Dataset content |
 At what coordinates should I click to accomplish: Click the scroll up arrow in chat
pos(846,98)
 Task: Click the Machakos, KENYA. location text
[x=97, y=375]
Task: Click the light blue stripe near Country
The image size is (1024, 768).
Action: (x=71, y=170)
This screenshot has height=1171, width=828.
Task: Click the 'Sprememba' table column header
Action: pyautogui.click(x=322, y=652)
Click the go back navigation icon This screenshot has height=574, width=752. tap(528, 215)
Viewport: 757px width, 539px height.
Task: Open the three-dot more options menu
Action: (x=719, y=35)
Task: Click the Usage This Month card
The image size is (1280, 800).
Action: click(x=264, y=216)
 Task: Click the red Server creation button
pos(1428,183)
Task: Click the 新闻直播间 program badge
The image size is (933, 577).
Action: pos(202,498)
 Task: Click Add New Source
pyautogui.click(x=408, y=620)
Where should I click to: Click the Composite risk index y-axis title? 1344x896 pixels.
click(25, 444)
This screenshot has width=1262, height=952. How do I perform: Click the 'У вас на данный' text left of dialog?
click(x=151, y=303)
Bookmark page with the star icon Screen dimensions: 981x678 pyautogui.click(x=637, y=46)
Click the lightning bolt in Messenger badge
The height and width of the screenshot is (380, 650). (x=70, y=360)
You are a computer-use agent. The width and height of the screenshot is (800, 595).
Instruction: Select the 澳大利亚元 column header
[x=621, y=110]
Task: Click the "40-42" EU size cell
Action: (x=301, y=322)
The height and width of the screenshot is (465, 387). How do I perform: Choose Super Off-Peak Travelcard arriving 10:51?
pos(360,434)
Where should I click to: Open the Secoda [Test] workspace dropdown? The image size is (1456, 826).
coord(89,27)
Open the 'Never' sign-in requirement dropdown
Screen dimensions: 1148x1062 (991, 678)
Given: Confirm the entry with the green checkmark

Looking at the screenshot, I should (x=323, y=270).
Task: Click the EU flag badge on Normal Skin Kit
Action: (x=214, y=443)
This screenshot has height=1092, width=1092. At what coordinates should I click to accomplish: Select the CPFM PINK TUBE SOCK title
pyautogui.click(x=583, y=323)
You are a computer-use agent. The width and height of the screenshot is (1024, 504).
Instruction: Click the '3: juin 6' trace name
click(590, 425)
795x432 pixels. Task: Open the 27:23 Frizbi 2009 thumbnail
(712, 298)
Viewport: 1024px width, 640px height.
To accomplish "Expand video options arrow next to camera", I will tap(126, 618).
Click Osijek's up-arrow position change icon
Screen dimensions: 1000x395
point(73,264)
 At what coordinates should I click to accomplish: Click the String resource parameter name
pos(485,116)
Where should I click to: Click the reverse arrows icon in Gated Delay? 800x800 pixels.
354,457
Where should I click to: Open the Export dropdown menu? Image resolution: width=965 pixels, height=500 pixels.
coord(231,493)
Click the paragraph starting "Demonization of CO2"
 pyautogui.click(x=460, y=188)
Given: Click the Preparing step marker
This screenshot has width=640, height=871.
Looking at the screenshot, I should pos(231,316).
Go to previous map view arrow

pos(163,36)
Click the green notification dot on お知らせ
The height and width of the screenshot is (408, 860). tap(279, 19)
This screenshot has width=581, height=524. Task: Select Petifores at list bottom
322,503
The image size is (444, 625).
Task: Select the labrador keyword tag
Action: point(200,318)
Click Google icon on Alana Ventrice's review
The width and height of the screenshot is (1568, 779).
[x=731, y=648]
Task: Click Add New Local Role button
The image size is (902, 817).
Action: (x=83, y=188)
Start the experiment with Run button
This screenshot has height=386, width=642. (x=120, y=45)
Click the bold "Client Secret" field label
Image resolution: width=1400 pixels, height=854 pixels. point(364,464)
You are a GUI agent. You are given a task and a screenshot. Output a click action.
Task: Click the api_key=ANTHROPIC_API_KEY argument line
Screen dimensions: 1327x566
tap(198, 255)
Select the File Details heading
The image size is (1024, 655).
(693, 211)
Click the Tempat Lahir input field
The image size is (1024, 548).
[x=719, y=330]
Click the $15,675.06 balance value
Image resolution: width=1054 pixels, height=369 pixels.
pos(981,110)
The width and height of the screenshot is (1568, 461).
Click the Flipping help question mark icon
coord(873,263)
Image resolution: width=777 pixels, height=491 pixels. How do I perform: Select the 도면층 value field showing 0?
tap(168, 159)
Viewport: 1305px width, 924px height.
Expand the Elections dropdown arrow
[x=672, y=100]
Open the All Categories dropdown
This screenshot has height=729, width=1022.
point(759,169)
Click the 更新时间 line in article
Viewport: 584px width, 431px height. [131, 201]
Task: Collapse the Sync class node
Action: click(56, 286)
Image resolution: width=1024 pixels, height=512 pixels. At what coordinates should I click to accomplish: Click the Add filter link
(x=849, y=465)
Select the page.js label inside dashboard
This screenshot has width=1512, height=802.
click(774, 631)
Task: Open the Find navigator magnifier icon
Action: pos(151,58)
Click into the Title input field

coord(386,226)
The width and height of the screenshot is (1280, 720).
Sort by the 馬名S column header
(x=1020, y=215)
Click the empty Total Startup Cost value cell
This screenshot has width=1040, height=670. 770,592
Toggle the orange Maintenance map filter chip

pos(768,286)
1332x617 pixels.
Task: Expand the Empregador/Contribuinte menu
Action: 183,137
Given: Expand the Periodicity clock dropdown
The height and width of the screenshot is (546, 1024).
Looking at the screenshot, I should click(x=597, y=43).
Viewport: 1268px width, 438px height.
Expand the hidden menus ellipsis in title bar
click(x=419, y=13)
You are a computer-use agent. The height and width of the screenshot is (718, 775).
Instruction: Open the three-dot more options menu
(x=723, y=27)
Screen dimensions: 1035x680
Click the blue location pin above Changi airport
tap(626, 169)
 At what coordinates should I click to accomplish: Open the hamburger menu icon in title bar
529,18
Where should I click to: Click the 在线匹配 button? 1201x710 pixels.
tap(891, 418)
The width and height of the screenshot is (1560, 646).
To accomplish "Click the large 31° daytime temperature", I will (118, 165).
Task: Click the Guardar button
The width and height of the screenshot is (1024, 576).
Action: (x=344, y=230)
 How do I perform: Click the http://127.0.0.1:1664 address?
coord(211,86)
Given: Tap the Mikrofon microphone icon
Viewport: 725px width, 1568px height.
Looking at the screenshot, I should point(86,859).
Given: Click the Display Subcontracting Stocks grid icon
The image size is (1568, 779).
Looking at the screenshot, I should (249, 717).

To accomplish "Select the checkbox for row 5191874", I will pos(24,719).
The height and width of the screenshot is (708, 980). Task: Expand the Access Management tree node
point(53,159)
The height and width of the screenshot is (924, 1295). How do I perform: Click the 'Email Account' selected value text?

Your assignment | What number of lines in the records hold the word "will"? Reply with that number alone.

Exercise solution | 3